Hone compares his test to stretching a piece of plastic wrap over the top of a coffee cup, and measuring the force that it takes to puncture it with a pencil. If he could get a large enough piece of the material to lay over the top of a coffee cup, he says, graphene would be strong enough to support the weight of a car balanced atop the pencil.

It's unlikely that graphene's incredible strength will be put to use in such a task. At the macroscopic level of coffee cups and cars, "any material will be full of cracks and flaws," says Kysar. It's at the level of such cracks and flaws that airplane wings and bridge supports fail. "Only a tiny sample can be perfect and superstrong," says Hone.
However, the measurements are yet another demonstration of the remarkable properties of graphene. "We knew graphene was the strongest material; this work confirms it," says Konstantin Novoselov, a fellow at the University of Manchester, who was the first to isolate two-dimensional sheets of the material.
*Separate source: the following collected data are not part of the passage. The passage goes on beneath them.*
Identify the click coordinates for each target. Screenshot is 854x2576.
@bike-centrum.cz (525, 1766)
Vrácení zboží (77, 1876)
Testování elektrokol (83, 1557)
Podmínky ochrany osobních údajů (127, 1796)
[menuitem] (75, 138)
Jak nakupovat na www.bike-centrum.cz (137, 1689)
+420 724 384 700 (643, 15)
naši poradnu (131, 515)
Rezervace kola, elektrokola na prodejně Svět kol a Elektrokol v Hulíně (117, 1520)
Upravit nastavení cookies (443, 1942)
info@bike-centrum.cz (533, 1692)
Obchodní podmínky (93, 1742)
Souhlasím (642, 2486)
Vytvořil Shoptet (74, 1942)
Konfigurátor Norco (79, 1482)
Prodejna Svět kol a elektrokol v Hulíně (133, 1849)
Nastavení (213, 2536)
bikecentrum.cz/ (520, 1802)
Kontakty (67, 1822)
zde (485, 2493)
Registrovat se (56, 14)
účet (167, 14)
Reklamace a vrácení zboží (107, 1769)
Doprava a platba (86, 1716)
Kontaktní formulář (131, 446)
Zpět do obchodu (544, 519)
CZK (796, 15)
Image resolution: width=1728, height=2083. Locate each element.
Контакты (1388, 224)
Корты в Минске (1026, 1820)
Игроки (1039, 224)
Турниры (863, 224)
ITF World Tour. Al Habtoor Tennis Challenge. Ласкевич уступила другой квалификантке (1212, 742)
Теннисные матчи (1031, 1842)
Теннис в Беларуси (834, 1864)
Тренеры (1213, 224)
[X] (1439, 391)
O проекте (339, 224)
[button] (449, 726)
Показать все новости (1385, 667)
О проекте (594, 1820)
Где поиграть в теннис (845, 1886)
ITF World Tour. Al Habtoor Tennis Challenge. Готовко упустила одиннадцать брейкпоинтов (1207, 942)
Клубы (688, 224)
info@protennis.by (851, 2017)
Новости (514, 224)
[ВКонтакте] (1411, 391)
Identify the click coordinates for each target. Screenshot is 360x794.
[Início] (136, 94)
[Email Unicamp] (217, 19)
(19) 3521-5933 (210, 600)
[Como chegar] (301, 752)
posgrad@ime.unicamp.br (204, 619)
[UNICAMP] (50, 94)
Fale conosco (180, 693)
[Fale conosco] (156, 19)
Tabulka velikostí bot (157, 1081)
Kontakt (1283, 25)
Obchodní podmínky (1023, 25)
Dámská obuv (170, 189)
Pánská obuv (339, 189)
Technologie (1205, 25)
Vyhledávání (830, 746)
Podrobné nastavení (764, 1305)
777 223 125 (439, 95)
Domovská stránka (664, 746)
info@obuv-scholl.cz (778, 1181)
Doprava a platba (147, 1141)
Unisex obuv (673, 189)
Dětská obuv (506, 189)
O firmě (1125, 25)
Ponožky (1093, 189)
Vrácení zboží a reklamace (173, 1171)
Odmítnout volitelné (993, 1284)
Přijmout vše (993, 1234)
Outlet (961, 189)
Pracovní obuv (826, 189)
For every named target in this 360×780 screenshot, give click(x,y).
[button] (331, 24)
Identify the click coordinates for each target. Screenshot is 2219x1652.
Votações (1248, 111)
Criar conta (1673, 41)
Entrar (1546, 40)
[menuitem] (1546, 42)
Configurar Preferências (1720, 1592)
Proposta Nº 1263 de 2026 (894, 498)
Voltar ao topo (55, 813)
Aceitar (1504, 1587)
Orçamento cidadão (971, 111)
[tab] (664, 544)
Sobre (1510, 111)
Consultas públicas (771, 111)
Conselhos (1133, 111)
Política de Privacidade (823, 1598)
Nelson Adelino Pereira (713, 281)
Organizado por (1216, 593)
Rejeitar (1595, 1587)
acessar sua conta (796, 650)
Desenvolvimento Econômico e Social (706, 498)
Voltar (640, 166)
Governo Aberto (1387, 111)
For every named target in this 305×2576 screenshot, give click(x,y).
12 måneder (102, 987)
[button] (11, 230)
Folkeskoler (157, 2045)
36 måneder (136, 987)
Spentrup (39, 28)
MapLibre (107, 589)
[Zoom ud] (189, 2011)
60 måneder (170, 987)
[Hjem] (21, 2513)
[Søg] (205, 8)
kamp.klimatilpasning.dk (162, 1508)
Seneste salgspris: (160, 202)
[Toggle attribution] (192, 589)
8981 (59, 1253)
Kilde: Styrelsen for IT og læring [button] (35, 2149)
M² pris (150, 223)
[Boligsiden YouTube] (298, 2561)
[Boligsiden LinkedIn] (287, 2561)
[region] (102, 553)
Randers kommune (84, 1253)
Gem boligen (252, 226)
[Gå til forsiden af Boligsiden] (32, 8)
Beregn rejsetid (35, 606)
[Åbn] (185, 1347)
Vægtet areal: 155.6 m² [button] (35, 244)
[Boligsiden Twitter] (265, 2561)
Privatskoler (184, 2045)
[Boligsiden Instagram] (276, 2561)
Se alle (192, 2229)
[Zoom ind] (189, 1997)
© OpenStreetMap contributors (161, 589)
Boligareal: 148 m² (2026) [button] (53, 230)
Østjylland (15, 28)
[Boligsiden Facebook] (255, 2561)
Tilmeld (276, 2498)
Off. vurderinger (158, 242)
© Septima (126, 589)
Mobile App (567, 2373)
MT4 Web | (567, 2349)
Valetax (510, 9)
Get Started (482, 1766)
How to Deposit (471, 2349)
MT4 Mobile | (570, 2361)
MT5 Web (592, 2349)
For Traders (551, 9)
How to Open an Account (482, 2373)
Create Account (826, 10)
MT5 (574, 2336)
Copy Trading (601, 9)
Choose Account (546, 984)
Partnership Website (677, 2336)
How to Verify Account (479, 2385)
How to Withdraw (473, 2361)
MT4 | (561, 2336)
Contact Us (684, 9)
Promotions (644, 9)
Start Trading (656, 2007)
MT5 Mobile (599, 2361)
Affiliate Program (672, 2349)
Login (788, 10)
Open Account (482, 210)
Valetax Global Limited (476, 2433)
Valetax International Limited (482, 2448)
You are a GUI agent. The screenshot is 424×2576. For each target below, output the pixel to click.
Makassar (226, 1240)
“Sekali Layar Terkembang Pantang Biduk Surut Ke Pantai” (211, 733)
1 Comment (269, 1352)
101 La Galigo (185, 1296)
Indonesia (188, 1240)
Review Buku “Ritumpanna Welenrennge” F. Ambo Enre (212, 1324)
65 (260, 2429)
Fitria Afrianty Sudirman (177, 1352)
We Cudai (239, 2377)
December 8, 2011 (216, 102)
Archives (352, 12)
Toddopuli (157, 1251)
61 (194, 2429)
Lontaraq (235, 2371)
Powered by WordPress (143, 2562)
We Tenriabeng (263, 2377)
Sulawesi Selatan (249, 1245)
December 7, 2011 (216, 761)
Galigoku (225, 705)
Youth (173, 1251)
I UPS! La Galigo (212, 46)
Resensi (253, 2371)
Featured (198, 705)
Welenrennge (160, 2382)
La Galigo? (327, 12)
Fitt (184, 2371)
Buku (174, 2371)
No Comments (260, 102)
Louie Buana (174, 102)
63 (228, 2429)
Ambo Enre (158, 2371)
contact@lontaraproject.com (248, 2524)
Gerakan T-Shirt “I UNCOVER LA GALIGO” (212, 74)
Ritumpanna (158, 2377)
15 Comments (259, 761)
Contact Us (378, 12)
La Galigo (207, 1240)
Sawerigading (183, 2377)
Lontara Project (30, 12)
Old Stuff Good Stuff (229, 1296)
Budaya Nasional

The material's strength is particularly good news for those in the semiconductor industry who hope to make computers faster by developing microprocessors that use graphene transistors. "The main liability concerning the microprocessing industry is strain," says Julia Greer, a materials scientist at Caltech. Not only must the materials used to make transistors have good electrical properties, but they must also be able to survive the stresses of manufacturing processes and the heat generated by repeated operations. The processes used to pattern metal electrical connections onto microprocessors, for example, exert stresses that can cause chips to fail. And, says Greer, the main obstacle to making faster microprocessors is that "the heat is too much for materials to take." Based on measurements of its strength, graphene transistors could take the heat.

Graphene is the basic building block of several other three-dimensional nanostructures made up of carbon, including nanotubes and buckyballs, hollow soccer-ball-shaped molecules. "In theory, a nanotube is rolled-up graphene, so it should have the same strength," says Hone. In reality, however, most nanotubes have tiny flaws--an atom missing here or there. "When you pull on a nanotube," says Hone, it breaks at any site where there's a defect.

The mechanical strength of graphene on the nanoscale could prove useful for applications other than in transistors for microprocessors. The material could, for example, serve as a durable, mechanically operated electrical switch for communications devices including cell phones and advanced radar, says Kysar.

Although most research on nanomaterials has focused on their electrical, optical, and chemical properties, "mechanical properties control more than it might appear," says Greer. Existing databases of materials' strength don't account for differences in strength at the nanoscale. But now, at least, researchers testing the strength of nanomaterials will have a record to shoot for.

strong stuff

[PeZook]

You know, carbon is an awesome element.

You can burn it for heat, you can use its oxides to terraform planets ; You can make it into diamonds for cutting and grinding and shiny jewelry, you can make superstrong materials out of it and draw pretty pictures with it.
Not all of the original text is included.